Required work
Pull out each line of the listing below that contains the string "arrow", and copy those lines in their original order.

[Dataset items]
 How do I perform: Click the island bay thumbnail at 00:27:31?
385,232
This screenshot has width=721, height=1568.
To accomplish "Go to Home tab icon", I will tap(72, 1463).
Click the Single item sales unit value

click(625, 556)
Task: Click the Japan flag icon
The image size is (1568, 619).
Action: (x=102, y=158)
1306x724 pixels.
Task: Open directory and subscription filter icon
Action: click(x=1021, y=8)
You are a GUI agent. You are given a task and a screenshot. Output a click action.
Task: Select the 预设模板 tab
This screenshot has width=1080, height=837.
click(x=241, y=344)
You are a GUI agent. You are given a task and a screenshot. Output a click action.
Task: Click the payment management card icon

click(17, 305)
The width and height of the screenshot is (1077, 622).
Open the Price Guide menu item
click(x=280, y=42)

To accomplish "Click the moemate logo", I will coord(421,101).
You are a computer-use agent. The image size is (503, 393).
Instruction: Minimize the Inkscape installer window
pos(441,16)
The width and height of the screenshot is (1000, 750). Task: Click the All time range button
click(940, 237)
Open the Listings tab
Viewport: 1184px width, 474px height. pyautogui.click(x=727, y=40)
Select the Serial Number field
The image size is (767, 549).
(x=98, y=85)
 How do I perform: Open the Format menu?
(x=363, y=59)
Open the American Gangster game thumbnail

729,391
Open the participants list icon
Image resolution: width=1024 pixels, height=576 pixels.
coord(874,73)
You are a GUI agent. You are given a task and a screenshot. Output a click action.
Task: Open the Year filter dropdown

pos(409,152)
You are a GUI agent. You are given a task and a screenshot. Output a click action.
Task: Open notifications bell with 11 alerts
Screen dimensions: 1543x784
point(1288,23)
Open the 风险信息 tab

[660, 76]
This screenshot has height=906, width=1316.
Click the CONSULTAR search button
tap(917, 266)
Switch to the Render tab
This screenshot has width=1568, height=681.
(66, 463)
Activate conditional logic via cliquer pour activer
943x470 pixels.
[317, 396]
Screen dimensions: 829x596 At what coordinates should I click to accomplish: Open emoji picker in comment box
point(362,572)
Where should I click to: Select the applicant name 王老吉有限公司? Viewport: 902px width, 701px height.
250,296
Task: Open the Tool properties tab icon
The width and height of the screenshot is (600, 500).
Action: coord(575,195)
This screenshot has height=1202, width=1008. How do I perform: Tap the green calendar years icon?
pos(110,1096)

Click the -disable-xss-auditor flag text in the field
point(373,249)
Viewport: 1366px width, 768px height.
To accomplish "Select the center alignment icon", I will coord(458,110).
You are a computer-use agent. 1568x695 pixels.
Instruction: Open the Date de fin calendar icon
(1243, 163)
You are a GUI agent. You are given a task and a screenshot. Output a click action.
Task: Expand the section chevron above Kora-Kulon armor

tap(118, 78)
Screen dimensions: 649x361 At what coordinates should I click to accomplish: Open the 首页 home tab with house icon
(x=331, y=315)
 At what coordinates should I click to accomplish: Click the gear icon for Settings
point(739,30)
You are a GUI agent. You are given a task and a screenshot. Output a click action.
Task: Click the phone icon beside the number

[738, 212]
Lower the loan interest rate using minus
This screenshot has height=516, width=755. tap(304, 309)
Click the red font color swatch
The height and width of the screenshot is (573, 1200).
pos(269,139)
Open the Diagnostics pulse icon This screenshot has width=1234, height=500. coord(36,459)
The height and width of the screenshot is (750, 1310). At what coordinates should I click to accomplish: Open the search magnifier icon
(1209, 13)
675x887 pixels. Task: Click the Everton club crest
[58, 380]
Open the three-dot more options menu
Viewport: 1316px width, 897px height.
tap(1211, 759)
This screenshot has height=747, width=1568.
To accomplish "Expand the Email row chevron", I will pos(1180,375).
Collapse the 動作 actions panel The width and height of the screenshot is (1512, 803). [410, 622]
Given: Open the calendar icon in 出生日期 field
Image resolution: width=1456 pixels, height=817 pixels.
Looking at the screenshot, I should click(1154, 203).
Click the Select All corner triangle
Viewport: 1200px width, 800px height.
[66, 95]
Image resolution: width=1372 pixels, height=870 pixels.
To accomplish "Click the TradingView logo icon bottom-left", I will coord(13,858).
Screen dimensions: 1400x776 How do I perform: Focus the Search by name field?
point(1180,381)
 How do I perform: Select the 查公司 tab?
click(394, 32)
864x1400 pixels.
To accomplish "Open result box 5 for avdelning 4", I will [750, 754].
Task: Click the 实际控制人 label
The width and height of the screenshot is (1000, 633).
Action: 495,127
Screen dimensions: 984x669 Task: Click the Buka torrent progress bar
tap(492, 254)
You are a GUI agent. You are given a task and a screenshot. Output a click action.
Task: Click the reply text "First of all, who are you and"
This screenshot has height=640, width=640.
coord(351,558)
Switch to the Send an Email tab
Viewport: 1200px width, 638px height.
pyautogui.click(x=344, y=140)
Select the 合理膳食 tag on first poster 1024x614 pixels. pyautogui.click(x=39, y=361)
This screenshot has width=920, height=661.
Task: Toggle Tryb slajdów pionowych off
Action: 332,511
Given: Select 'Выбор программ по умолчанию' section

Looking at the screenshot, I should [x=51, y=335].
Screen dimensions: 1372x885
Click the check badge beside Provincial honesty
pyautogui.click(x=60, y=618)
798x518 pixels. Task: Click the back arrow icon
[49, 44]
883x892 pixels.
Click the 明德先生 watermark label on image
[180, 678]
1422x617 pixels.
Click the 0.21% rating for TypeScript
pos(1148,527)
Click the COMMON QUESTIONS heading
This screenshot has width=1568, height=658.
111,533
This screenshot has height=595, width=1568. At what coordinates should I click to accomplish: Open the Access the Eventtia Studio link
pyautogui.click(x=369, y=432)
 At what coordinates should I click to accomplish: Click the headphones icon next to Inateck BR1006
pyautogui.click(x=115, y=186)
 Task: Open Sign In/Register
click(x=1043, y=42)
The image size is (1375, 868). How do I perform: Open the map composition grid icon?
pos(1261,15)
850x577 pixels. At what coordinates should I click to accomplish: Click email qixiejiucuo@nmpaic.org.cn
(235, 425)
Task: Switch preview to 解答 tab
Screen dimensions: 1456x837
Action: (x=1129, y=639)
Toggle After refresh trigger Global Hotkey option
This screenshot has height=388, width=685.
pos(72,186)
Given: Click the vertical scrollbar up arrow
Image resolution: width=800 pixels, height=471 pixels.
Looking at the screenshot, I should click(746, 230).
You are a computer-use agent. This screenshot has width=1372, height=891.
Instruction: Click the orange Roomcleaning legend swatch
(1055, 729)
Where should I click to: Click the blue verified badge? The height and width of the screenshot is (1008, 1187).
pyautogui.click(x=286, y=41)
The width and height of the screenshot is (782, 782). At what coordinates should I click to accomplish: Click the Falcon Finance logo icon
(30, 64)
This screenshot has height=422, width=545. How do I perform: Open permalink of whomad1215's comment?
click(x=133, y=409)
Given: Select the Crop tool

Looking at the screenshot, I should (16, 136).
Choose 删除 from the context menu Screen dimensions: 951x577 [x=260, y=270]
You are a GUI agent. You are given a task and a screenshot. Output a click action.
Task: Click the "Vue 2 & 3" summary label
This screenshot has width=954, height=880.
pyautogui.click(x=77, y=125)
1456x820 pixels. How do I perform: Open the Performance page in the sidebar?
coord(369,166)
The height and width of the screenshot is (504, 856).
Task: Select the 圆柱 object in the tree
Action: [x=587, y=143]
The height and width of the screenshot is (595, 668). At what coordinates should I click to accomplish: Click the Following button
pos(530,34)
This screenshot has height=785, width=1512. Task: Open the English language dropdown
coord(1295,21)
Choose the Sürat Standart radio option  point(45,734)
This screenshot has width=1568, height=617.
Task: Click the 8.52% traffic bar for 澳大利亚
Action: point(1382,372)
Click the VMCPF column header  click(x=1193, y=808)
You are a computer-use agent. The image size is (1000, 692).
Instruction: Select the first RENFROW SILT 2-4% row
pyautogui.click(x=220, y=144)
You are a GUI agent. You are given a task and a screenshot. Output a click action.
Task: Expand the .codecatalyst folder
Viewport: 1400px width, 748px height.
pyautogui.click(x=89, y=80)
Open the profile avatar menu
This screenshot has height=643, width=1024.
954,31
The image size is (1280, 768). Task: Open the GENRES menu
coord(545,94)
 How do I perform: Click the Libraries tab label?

Problem solution
798x518 pixels. Task: Click the back arrow icon
Given: Click the vertical scrollbar up arrow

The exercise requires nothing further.